* **PROVIDED ENTRIES**
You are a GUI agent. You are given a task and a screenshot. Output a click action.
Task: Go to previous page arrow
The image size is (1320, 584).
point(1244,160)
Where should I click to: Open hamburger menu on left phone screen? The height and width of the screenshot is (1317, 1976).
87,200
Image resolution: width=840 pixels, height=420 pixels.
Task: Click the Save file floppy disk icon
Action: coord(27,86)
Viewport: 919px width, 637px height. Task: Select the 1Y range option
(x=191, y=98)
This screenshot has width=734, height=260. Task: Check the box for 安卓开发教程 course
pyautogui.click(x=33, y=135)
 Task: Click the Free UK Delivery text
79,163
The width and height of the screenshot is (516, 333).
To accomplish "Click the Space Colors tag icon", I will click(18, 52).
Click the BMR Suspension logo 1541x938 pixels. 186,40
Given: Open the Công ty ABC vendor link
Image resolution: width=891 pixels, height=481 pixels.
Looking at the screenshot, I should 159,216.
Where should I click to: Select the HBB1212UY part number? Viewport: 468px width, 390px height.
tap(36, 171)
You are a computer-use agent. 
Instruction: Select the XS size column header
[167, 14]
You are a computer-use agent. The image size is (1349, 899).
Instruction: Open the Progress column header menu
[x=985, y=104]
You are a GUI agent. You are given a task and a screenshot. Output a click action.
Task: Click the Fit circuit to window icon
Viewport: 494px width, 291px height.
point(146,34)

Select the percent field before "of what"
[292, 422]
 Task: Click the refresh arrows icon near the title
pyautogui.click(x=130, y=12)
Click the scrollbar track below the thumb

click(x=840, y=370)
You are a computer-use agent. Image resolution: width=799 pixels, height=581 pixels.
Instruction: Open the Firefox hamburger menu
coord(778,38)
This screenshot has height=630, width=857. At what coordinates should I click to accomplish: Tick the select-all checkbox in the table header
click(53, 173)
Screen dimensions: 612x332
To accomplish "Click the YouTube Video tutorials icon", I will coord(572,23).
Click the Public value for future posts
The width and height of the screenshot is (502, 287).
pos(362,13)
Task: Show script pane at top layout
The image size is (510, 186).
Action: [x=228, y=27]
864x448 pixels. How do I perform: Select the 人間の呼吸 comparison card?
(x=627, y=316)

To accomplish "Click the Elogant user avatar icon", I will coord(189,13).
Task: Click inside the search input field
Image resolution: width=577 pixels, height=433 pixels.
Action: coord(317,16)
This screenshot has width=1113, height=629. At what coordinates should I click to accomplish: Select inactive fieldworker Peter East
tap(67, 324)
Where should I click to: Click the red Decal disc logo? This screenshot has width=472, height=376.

* **TASK DIRECTIONS**
Whenever a line of the listing above holds the word "computer", copy that line.

* **FINAL ANSWER**
You are a computer-use agent. 
You are a computer-use agent. The image size is (1349, 899).
You are a computer-use agent. Image resolution: width=799 pixels, height=581 pixels.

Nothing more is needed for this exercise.